I'm simply saying I'd have either of those two since they actually contribute something back vs data centers that don't.

[–] MonkderVierte@lemmy.zip 0 points 2 days ago

Greenwashing of nuclear.

[–] Lucelu2@lemmy.zip 2 points 1 day ago

Well, we will at least have a whole new sequel plot for a new Fight Club.

[–] Goodlucksil@lemmy.dbzer0.com 1 points 1 day ago* (last edited 1 day ago)

There's a datacenter on your lawn

There's a datacenter on your lawn

We don't want datacenters on the lawn

[–] morto@piefed.social 1 points 2 days ago

As datacenters engulf more and more resources, corporations are now pushing a lot of them to third world countries under the excuse of giving us digital sovereignty, and we're falling for it

[–] FaceDeer@fedia.io -4 points 2 days ago (2 children)

It's a phenomenon called NIMBY and it's not specific to data centers.
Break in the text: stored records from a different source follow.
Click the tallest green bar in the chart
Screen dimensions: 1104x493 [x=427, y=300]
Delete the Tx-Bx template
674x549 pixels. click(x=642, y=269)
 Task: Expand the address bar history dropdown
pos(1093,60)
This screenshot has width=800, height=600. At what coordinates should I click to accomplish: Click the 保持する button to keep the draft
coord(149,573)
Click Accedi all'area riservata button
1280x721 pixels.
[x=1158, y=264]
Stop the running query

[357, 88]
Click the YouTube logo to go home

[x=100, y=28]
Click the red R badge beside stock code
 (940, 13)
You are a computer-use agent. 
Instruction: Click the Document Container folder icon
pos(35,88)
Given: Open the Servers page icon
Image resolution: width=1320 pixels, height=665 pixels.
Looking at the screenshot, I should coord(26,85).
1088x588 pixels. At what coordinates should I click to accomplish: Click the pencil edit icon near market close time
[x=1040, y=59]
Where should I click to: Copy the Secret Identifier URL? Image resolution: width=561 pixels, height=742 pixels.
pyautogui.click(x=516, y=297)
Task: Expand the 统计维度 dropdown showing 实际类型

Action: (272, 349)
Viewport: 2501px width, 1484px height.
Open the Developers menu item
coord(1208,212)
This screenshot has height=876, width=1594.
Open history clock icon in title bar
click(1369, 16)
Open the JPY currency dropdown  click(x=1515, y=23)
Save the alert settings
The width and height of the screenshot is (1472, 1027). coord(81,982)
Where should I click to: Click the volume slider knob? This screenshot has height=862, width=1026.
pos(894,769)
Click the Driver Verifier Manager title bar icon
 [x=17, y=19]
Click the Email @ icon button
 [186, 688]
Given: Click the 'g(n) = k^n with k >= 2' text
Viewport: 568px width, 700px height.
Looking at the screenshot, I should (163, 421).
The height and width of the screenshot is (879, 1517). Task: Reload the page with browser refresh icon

[–] KoboldCoterie@pawb.social 19 points 2 days ago

The distinction is that NIMBYs only object to the infrastructure when it's in their back yard. I think the majority of people object to these data centers anywhere, but only have voting power to directly oppose them in their back yards, so that's where their effort is spent. I haven't seen anyone say "I definitely want another massive datacenter to go up, just not here."

[–] mlg@lemmy.world 1 points 2 days ago

NIMBY is usually more to do with perceived loss in value though no?

People don't want AI datacenters because they are directly offloading energy costs to neighborhoods via substantially higher power bills. Which is happening because the demand is so high, they can't compensate by building more power sources in the same time frame.

That and the poor reception to the AI market, which is wrecking jobs, the economy, etc.

Otherwise, datacenters were pretty well known for being built with very little resistance before this, especially since lots of providers, like Google, would fund geopower sources to power their datacenters which would add power to the grid with surplus.